Driving along a dusty 4WD trail near the remote mining town of Newman with his dog, Rocky, it was supposed to be a peaceful day of exploring.

But things started to turn when Rooney was forced to make a stop.

"It turns out I was going the wrong way, but as I got down to the end, I could see a riverbed," he said.

He decided to let the American Staffordshire terrier out for a quick swim.

"I went back to get something from the car and as I came back, he's gone," Rooney said.

"That's when I started to panic. I stood on top of the roof of my car, called out my dog's name, did a bit of a drive around, and I couldn't find him."

Four hours later, and growing increasingly desperate, Rooney had an idea.

"Earlier that day, as I was driving past the airport I could see all the helicopters going up … [so] I just went online for rescue helicopters and I just called the number," he said.

A 'needle in the haystack' rescue

Pilot Jack Poplawski was preparing to fly out to a different job when he received the news.

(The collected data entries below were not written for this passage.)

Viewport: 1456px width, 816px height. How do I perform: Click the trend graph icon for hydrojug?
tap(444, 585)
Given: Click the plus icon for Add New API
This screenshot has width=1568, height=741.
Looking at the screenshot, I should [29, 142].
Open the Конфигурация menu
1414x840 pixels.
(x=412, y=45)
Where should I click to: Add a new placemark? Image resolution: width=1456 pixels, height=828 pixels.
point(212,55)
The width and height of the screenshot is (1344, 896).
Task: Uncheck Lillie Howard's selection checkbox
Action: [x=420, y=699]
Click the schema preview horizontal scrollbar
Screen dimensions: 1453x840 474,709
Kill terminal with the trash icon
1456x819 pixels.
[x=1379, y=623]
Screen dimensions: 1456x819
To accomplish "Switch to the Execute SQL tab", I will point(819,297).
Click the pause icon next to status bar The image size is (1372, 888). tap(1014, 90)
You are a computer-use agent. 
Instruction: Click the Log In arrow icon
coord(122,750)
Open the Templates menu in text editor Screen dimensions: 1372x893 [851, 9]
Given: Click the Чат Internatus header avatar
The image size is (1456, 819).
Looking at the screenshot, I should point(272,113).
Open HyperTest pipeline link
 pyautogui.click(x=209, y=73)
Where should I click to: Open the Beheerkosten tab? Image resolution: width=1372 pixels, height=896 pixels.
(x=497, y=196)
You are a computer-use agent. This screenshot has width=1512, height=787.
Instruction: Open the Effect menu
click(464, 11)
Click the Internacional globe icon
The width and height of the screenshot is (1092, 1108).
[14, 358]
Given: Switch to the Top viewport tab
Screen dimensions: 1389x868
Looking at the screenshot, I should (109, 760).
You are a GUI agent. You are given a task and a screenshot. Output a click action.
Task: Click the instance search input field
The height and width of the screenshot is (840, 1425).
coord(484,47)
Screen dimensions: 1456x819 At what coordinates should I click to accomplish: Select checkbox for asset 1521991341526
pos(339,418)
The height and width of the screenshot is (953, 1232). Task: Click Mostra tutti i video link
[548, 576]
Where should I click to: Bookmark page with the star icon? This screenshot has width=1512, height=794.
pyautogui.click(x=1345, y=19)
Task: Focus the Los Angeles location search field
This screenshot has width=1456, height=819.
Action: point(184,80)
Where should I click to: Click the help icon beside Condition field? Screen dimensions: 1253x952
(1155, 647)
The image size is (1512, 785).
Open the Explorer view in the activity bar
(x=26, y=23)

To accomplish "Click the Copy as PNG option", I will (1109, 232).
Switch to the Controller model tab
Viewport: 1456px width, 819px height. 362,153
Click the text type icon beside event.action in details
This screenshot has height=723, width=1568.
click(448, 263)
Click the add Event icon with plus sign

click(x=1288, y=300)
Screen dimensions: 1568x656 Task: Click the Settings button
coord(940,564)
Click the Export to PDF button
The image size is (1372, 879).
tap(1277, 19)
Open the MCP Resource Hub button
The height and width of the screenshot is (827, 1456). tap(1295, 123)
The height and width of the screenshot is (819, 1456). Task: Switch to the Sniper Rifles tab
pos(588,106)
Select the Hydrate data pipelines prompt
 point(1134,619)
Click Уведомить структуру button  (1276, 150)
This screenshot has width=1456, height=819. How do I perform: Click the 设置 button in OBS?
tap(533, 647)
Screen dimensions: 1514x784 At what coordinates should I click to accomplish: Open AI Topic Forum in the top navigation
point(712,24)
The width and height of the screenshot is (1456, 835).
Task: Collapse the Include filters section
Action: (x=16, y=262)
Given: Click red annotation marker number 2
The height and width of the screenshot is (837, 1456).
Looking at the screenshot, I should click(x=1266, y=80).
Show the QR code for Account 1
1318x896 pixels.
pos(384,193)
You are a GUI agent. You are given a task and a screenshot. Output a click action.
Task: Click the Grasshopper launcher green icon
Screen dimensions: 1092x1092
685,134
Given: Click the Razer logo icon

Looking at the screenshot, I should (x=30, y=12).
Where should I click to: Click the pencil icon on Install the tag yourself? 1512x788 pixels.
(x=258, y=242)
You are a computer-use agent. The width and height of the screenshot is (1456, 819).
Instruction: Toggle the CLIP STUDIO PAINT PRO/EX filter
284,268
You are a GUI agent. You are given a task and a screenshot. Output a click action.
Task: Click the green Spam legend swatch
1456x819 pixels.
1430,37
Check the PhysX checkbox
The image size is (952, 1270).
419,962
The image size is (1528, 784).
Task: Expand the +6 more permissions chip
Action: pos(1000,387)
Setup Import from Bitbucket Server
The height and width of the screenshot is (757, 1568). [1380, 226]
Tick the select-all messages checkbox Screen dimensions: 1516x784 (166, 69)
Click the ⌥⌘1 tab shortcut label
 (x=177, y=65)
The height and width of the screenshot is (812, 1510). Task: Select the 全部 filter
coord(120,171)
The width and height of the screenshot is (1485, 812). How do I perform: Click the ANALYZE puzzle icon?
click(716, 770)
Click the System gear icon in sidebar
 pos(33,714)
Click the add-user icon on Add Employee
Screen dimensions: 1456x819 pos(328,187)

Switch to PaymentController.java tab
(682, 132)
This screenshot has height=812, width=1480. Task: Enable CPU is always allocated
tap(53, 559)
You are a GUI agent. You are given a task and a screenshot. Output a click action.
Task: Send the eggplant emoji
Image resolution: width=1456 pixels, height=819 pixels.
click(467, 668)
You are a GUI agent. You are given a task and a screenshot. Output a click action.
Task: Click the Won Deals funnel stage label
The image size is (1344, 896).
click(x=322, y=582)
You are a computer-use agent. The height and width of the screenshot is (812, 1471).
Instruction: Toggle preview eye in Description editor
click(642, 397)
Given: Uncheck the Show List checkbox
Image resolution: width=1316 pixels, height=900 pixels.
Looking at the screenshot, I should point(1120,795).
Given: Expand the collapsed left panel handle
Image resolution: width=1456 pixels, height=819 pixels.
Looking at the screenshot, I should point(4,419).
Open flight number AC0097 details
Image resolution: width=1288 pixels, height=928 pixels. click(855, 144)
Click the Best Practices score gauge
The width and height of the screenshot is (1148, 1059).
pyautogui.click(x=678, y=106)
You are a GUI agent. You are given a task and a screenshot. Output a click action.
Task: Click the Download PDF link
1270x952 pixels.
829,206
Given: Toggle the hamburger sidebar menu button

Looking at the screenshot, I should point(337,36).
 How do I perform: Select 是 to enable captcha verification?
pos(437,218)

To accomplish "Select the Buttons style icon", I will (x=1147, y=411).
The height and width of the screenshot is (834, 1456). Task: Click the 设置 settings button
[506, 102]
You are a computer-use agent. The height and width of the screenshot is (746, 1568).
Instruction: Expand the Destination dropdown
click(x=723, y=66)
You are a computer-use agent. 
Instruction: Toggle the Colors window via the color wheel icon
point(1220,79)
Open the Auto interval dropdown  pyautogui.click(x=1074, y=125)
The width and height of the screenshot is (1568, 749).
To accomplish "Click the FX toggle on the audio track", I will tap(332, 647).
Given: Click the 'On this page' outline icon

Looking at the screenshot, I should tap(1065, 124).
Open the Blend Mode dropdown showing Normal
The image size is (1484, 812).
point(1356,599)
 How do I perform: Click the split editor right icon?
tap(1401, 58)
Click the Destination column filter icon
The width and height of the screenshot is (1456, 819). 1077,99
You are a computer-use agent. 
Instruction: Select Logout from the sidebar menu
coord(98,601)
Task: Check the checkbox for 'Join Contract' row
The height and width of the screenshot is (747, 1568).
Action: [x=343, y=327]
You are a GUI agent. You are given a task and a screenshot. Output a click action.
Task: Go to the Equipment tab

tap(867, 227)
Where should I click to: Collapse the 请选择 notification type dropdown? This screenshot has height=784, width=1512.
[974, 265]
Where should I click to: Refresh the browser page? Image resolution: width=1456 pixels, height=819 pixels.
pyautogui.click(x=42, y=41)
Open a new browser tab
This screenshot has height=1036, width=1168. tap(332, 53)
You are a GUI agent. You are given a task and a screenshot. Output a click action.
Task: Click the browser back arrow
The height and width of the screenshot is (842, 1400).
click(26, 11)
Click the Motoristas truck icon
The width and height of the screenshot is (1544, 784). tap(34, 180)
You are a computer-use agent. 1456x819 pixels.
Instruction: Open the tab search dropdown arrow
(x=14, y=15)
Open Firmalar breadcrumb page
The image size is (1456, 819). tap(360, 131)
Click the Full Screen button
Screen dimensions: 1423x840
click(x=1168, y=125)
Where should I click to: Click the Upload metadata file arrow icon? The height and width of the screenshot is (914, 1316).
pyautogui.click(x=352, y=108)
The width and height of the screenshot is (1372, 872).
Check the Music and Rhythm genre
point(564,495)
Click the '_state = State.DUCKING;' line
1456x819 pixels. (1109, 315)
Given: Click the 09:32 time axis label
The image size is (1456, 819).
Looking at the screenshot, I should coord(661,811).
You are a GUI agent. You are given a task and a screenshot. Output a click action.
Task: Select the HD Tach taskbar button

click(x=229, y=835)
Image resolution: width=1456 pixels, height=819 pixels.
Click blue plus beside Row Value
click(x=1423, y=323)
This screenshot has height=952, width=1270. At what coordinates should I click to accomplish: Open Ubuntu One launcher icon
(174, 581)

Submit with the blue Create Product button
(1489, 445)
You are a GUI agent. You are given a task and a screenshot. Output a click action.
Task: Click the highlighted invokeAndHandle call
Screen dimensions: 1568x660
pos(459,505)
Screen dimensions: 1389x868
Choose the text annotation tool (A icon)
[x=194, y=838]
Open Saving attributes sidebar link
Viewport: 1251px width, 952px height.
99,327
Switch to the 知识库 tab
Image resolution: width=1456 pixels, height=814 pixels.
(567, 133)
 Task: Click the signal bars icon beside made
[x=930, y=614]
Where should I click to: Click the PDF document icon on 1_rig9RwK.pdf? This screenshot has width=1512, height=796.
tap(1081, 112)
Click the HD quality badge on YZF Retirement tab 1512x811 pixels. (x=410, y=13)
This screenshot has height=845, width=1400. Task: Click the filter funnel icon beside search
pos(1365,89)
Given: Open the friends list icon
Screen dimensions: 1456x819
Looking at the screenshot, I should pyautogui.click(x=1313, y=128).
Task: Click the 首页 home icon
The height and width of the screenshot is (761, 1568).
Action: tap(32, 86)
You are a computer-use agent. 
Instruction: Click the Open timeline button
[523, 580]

"I quickly got everything together, full of fuel, departed Newman," he said.

"Jamie had sent me some coordinates … flew out to those coordinates and met with Jamie on the ground with his car."

Rooney hopped in and the search was on, with both men keenly aware the odds were not in their favour.

"At the start they said, 'Look, it's a needle in the haystack', and I was very worried," Rooney said.

"Once you leave maybe 5-10 minutes out of town [Newman], it's just nothing. It's just vast outback land."

But after half an hour of flying, the experienced cattle-mustering pilot had a breakthrough.

"I managed to find a set of dog tracks," Poplawski said.

"They were a bit of a larger track compared to a standard dingo or a wild dog's tracks. I was certain they would have been his."

First sight of dog brings tears

Minutes later they spotted Rocky trotting beside a creek.

"That moment when I … [saw] him, I gotta be honest, I did shed a tear … Because I did not think I was going to find him," Rooney said.

"I literally couldn't live with myself, if we couldn't have found him, especially knowing that I drove out there."

It was a special moment for Poplawski too, who grew up with dogs.

"I know exactly how much a pet can mean to someone," he said.

The close call has convinced Rooney to buy a GPS tracker for Rocky.

"You can get these little ones that connect to your dog's collar. They just pick up with cell phone or satellite reception," Rooney said.

"That's what everyone should invest in."